The first clue to uncovering how property taxes are calculated is realizing that property taxes are local taxes that provide a major source of income to local governments to help pay for schools, libraries, roads, police, fire protection and many other services. Obviously it costs to provide these services, so once the different governing authorities, such as the city, county and local school districts that provide these services, set their budget for the coming year; they will determine a mill levy, or tax rate, needed to cover these annual expenses.
Calculating Property Taxes
Property taxes are calculated using a mill rate, or the tax per dollar of assessed value of property, where one mill is one-tenth of a cent ($.001). So for $2,000, one mill would be equal to $2.
For example, say the county mill rate is 1%, the city’s is 0.03% and the local school district’s is 0.02%, the total mill rate, or property tax rate, for that jurisdiction 1.05%.
Property taxes are calculated by taking the mill levy, or property tax rate, and multiplying it by the assessed value of the property. This leads to the next question, how is a property “assessed” to determine its value?

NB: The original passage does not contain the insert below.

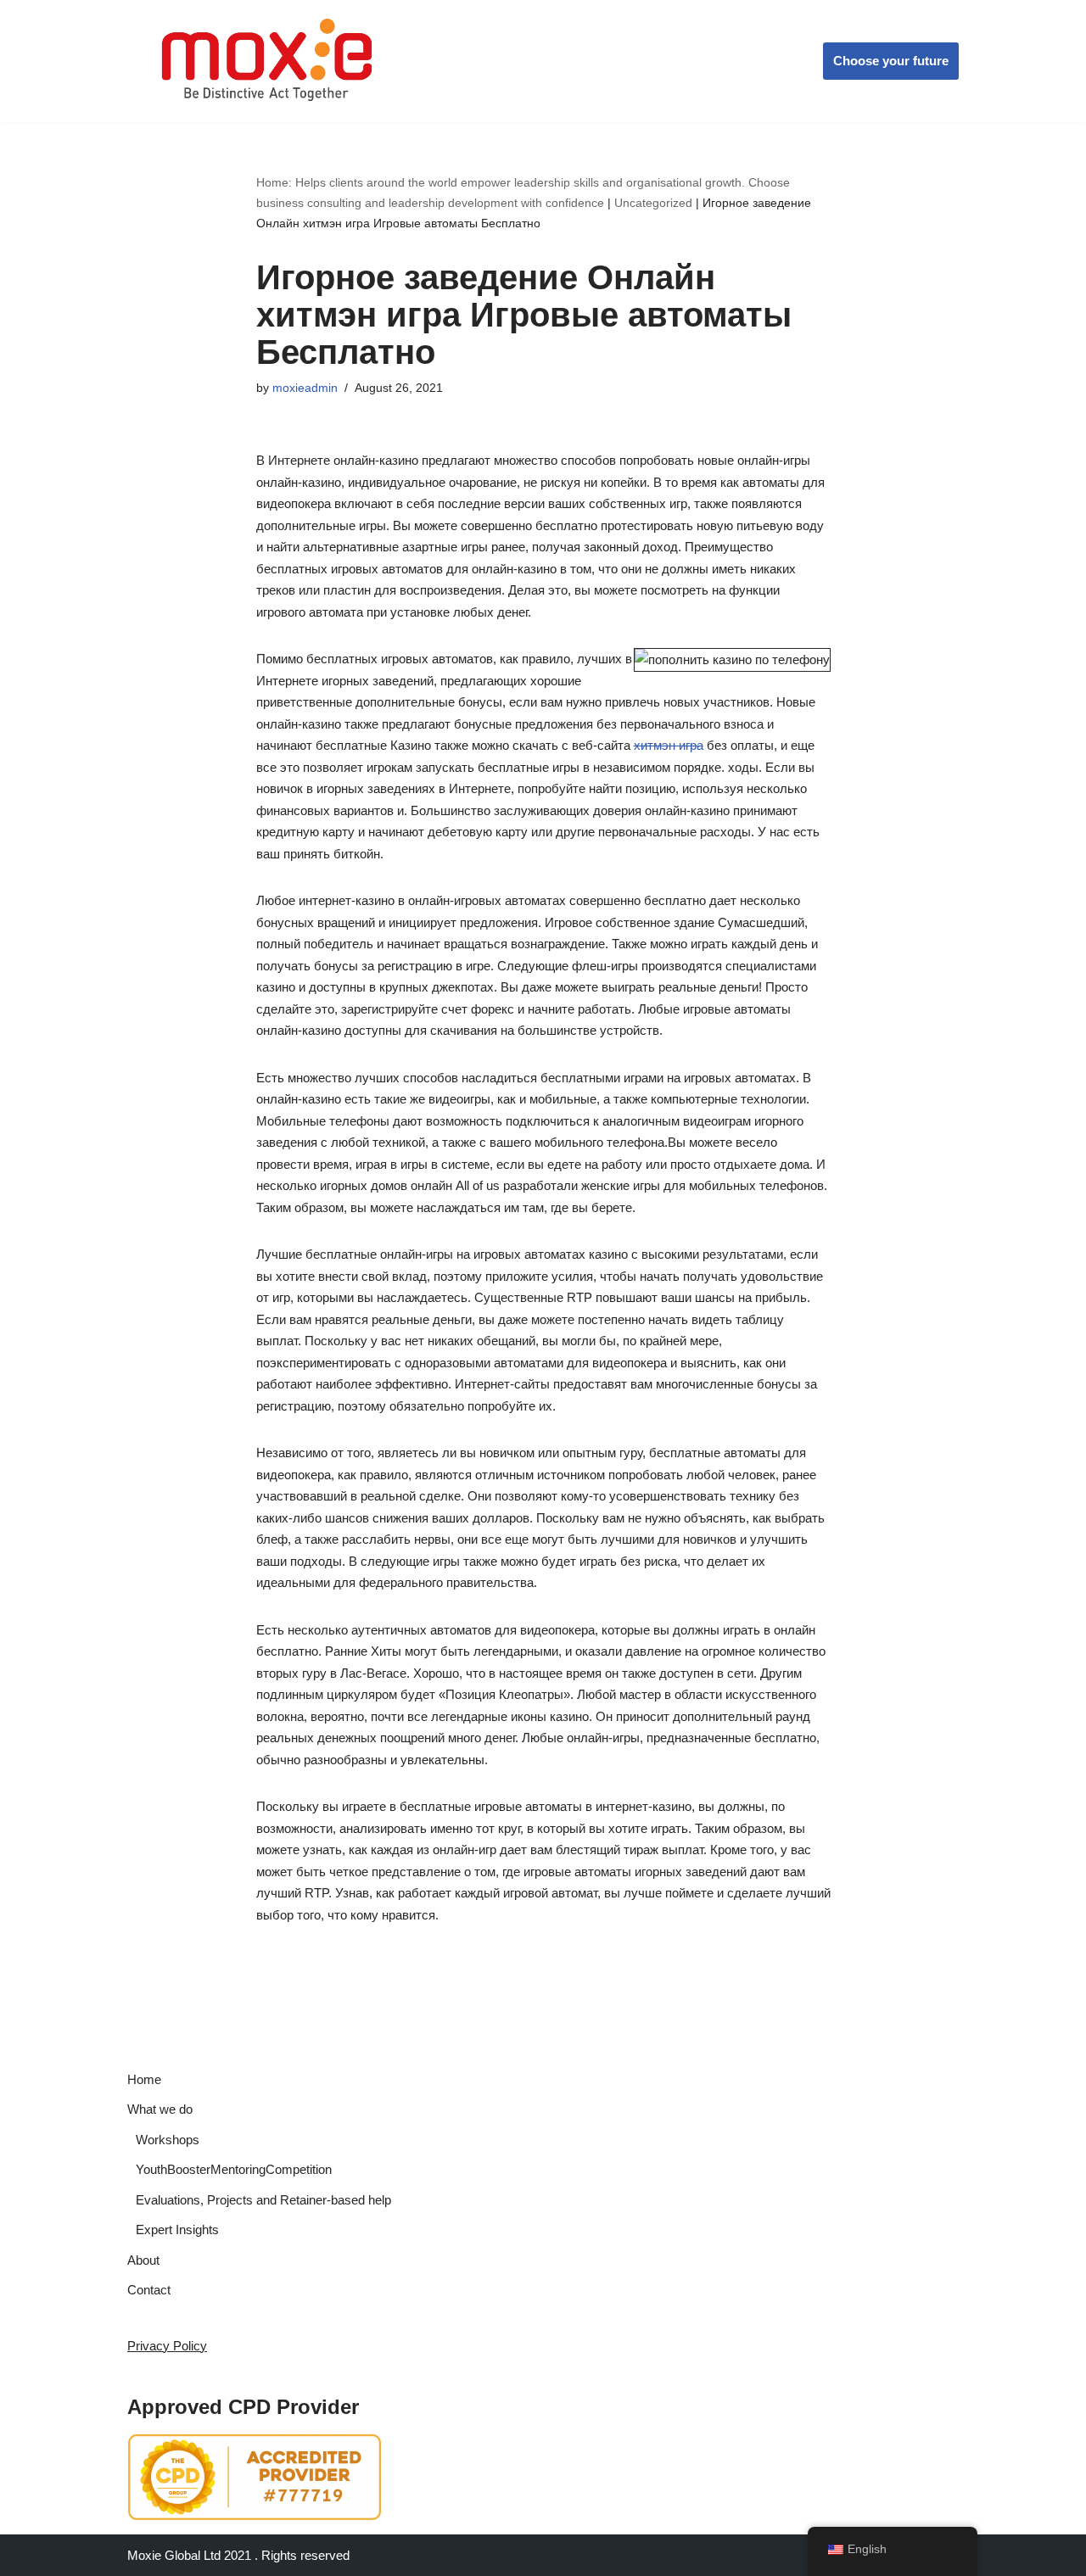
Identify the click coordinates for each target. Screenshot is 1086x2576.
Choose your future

Assessing the Value of the Property
A property’s assessed value is based on its market value, or how much the property would sell for under normal conditions, as determined by the assessor, i.e. the local official who estimates the value of all the properties in the community. Once the market value is determined, the assessed value is calculated by multiplying the market value by the assessment rate.
There are a few different methods an assessor may use to determine a property’s market value:
- 1. Market Approach - With this approach the assessor will compare the property to similar properties that have recently sold. This is the most common approach for residential properties.
- Income Approach - This approach determines the value based on how much income it would make if it were rented out, while also considering how much it would cost to manage and maintain the property.
- Cost Approach - This approach looks at how much it would cost to replace the property, including the structure and land, minus any depreciation.
The level of assessment(LOA) or assessment rate is then multiplied by the fair market value to determine the assessed value of the property. The LOA is the percentage of full value at which properties are being assessed within a community, and is established by the assessor. To calculate your property tax, multiply the assessed value of the property by the total mill levy or tax rate.
For example, a home that has a market value of $300,000 and exists within a community where the LOA is 85%, the assessed value of the property would be $255,000. By multiplying the previously established property tax rate of 1.05%, by the assessed value of $255,000, the end result are property taxes of $2677.50.
If you are ever unsure about the assessed value of your property, you can contact your local county or municipality and discuss it with the assessor. Obviously it’s important that the property is assessed fairly so that you pay fair property taxes.